In The Spy Who Loved Me, megalomaniac aquarium enthusiast Karl Stromberg manages to unobtrusively modify a gigantic supertanker – the Liparus - to swallow entire ballistic missile submarines whole. His goal is to steal NATO and Soviet subs, triggering a war as each side suspects the other of a nuclear attack. While such a war might sound far-fetched, the idea of the Liparus is not quite so crazy - at least as far as size goes.
The hard bit was finding the totally un-findable submarines
The largest oil tanker ever built was the Seawise Giant, also known under various other names. Fabricated in 1979 by Sumitomo Heavy Industries at the Oppama shipyard in Japan it was, after some last-minute modifications, 458m in length with a draft of nearly 25m. By just length and size you might fit in as many as eight smallish ballistic missile submarines such as the Soviet 658 type (known to NATO as "Hotel class", famously featured in the movie K-19: The Widowmaker). You might conceivably cram in as many as four enormous 941 type Akula ("Shark") boats ("Typhoon class" to NATO: as seen in The Hunt for Red October). There would be potential stability issues with bow doors open and a large inner compartment flooded, but that’s not the tricky part.
First you need to find your missile sub. People don't put nuclear missiles on submarines at great expense for fun or because it's cool. They do it for just one reason: it makes the missiles just about impossible to locate, and thus just about impossible to take out with a pre-emptive strike. British and American attack subs did achieve a good deal of secret success during the Cold War by picking up Soviet boats as they left port and trailing them from very close range, but Stromberg didn't need any of that. He could apparently find a patrolling missile sub - even a quiet British one as opposed to a noisy Soviet - at will. He could probably have used this amazing ability to destabilise the balance of terror and trigger a nuclear war right off, without faffing around with any supertanker.
Not content with having done this, Mr Stromberg then moves on to further feats: starting by persuading two highly-trained naval crews, charged with a major part (or all, in the case of the Brits) of their nation's operational strategic nuclear deterrent, to surface and sit still for long enough for a slow-moving and far from nimble supertanker to line up and do all the fancy bow door engobblement part.
In the film, this paralysis is achieved by some sort of ECM/EMP device that disables the submarine’s command and control systems and forces it to the surface. Could such a marvel exist?
The Register spoke to a former Royal Navy marine engineer officer who served in two Polaris ballistic missile submarines and one Swiftsure class attack boat at the height of the Cold War. If anyone knows about mid-70s submarine technology, it’s him. We asked our expert – we are forbidden to name him by the Official Secrets Act – whether there was anything that could force a sub to the surface without breaking it.
“I struggle to see how an external source could prevent the crew of a submarine from using the steering, diving and propulsion controls manually to escape from the gigantic submarine-eating tanker,” our mariner said, “especially when that movie was made - submarines in those days didn't use digital computers at all!”
Transmitting any electronic signal through water would require ridiculous enormous amounts of energy even at very short range.

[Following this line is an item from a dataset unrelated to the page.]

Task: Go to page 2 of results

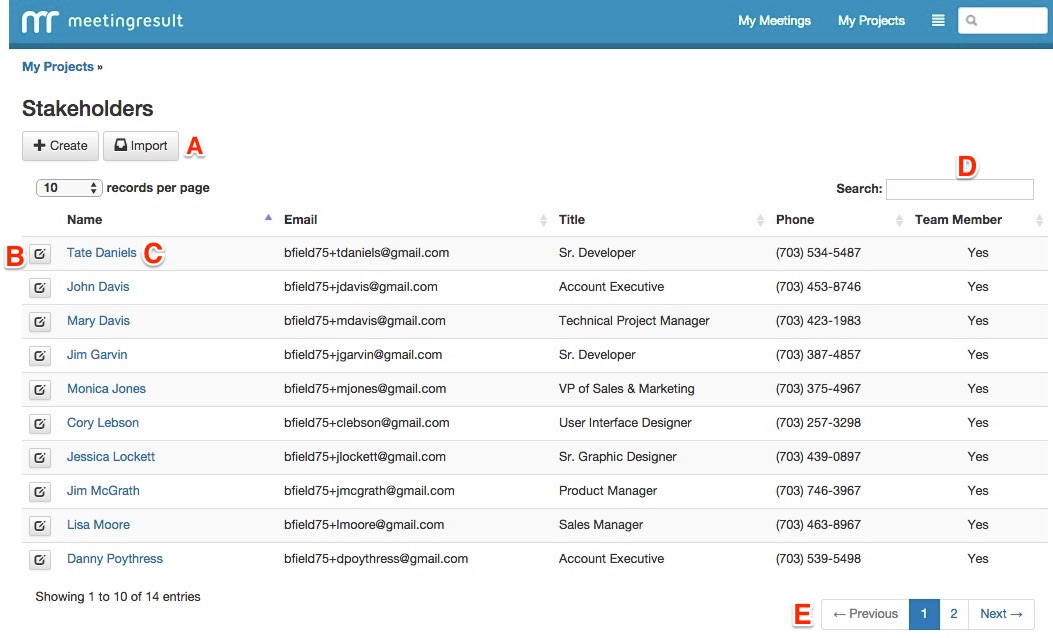Action: pos(953,614)
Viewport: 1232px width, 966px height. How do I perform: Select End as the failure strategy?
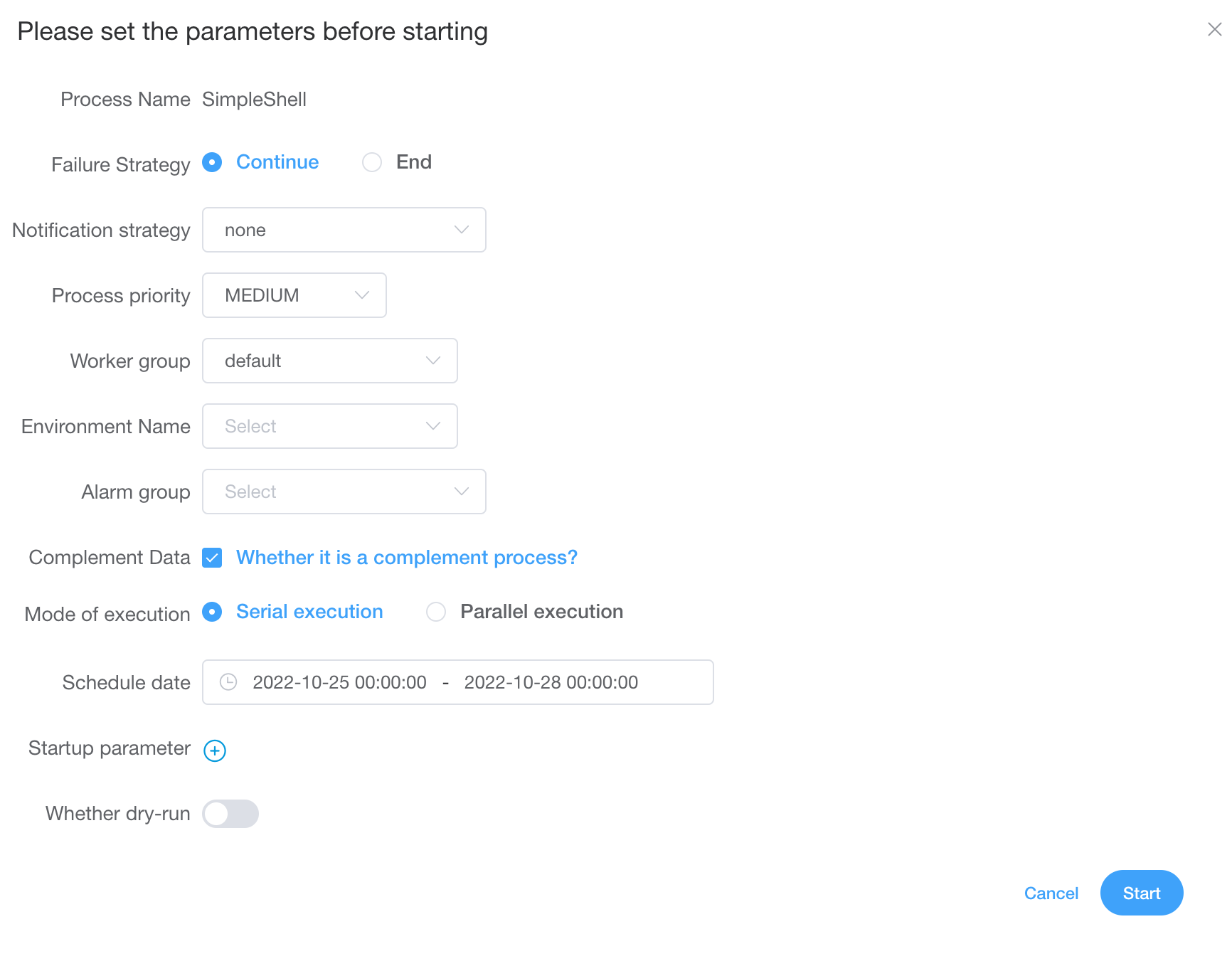click(x=371, y=162)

Certain very low radio frequencies will reach round the world and penetrate water to shallow depths, but they can't carry enough power to do more than communicate with a sub - as opposed to interfere with it. Again, Stromberg has at a stroke achieved a world-shaking scientific and engineering breakthrough here.
The actual gulper-ship by comparison is a trivial matter. Floating dock ships certainly do work. They were invented during WWII to carry landing craft long distances; the British used two, Fearless and Intrepid, during the Falklands War in 1982. The modern civilian equivalent is the ships used to transport large floating objects, such as bits of oil rigs or warships that have carelessly run aground and wiped off their propellers.
These sealift vessels have a flat deck which is underwater when the ship floods down; the ship to be carried is floated into position above it and the carrier ship is then pumped out to come up under its cargo and lift it out of the water - all a bit conspicuous for a master criminal trying to twock a submarine.
However, flooding down when stopped to load or unload a vessel in sheltered waters is a very different prospect from a moving super tanker in open waters gulping down a stationary 8,000 ton submarine (or maybe 24,000 ton if we're talking about a Typhoon, though admittedly these weren't at sea until the '80s).
“The challenge of building a ship large enough without internal bulkheads to stow three objects 400 feet long, 35 feet wide and 55 feet high without collapsing under its own weight, let alone withstanding the stresses of a ship at sea, would I think defeat the finest modern engineering minds,” our informant says.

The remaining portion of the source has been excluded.